During Berlin's first lockdown of the coronavirus pandemic, when officials were urging citizens not to stray far from home and to limit their contact with others, I went on long walks in Hasenheide, a large park close to my apartment. There I began to notice odd assemblages of branches that, upon closer inspection, were clearly the product of human hands. Some resembled roughly hewn shelters, others were merely clusters of similarly sized branches. Looking for these barely perceptible assemblages became a game as well as a balm in a time marked by boredom and social isolation. As evidence—tangible traces—of the existence of others, they were a comfort. And yet they were also deeply mysterious.
I eventually found a total of twelve such assemblages strewn across Hasenheide's forty-seven hectares. Six appeared to have been completed, three were abandoned mid-construction, and three had been destroyed or had simply collapsed.
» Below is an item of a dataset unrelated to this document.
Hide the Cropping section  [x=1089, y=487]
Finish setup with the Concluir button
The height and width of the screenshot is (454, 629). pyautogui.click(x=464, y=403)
I never encountered their makers, so I do not know who made them, or what would impel someone to build such temporary and endearingly flimsy structures. Perhaps they were created innocently, with great care and little thought in the course of play. Perhaps they were symptoms of a darker and more nebulous human impulse to establish control over nature by intervening in it. Or perhaps they were manifestations of a desire for order and safety in the throes of a dystopian moment, when there was briefly a collective feeling that we might be approaching total darkness.